EMPLOYMENT APPEAL TRIBUNAL
58 VICTORIA EMBANKMENT, LONDON EC4Y 0DS
             At the Tribunal
             On 18 October 2002

Before

HIS HONOUR JUDGE J McMULLEN QC

MR D NORMAN

MRS R A VICKERS



MISS K CORCORAN APPELLANT

HARRISON INGRAM RESPONDENT


Transcript of Proceedings

JUDGMENT

PRELIMINARY HEARING


    APPEARANCES

     

    For the Appellant MR A ELESINNLA
    (of Counsel)
    Instructed By:
    Quantum Employment
    Law Consultants
    45 Laleham Road
    London SE6 2HS
       


     

    JUDGE J McMULLEN QC:

  1. In an Originating Application presented on 26 April 2002 the Applicant complained of unfair dismissal. A Notice of Appearance was entered on 24 May 2002. An application to amend the Originating Application was made on 11 July 2002, together with the amendment itself.
  2. The hearing in this case was listed for 12 August at London South. On 2 August 2002 the Chairman refused the application to amend, saying this:
  3. "Whilst it is appreciated that the Applicant mentioned pregnancy in her Originating Application, there is no indication of an unfair dismissal on grounds of pregnancy as the particulars attempt to show that there was no redundancy.
    The Chairman … considers that if the application to amend had been made with considerably more notice, it may well have been granted.
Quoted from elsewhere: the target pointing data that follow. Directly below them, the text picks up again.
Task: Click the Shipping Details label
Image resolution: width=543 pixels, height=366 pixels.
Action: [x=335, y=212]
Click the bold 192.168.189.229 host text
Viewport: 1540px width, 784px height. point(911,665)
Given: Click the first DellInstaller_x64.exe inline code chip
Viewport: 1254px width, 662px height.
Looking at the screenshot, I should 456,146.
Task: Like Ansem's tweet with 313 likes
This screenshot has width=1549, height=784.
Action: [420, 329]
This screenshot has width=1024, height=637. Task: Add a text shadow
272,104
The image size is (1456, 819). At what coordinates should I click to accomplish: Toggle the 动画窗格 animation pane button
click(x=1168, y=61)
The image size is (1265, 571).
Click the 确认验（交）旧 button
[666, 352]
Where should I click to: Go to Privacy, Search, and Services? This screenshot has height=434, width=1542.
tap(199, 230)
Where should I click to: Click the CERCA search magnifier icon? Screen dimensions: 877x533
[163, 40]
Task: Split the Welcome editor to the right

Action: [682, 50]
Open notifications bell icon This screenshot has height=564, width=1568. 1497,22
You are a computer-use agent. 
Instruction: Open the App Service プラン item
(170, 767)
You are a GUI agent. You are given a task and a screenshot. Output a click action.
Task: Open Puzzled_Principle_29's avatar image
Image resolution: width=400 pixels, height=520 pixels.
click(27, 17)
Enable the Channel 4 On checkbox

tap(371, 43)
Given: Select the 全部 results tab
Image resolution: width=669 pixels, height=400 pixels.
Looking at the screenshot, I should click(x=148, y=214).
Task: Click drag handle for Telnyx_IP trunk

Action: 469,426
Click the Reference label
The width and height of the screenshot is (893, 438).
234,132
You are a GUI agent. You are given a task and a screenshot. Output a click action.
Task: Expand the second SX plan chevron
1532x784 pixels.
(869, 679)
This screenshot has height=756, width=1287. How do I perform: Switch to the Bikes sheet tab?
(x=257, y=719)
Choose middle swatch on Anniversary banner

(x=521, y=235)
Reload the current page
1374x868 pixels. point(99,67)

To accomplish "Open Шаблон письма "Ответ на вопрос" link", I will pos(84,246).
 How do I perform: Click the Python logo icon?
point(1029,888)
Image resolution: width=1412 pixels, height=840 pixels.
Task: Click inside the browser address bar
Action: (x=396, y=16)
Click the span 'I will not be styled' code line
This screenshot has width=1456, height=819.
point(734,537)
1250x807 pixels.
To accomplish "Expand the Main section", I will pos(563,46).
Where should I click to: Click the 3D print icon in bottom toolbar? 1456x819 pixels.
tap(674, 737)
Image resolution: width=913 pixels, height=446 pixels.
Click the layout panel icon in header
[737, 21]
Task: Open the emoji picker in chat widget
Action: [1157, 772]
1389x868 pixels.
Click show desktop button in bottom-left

However in view of the imminence of the hearing date, the request to amend is refused."
  4. I have been told that the hearing did take place on 12 August but at the conclusion of the submissions the Tribunal indicated that it wished to join a Second Respondent, the other partner in the association, and thus the case has either been adjourned or in some way or another reorganised and will take place at a date in the future.
  5. As Mr Elesinnla, who represented the Applicant here and there, points out, fairness would not allow the joining of the Second Respondent so late in the proceedings and effectively the Tribunal will be invited by the Second Respondent to start again.
  6. The criticism made on appeal is that the Chairman did not consider the factors in British Coal Corporation v Keeble [1997] IRLR 336 and Selkent Bus Co Ltd v Moore [1996] ICR 836. There is certainly no indication in his letter of any matter considered by him except the form of claim made by the Applicant and the imminence of the hearing date. As to the former, the sole objection taken to it is timeliness since, as we know the hearing date is not now imminent, and since the Chairman said he may well have granted the application, it seems to me that there is a reasonable prospect of the decision being overturned. Regrettably the only course open to me is to pass this to a full hearing which I will list again for a judge alone, pursuant to Section 28(4) Employment Rights Act 1996. I will expedite it and then, in due course, if the judge decides that the Chairman's decision should be set aside, then the application can go ahead with the two Respondents before a Tribunal at a date which will now be a long time in the future. This is to be listed as Category C with a time estimate of half an hour. Skeleton argument of the Applicant 21 days before the hearing and of the Respondent 14 days before the hearing.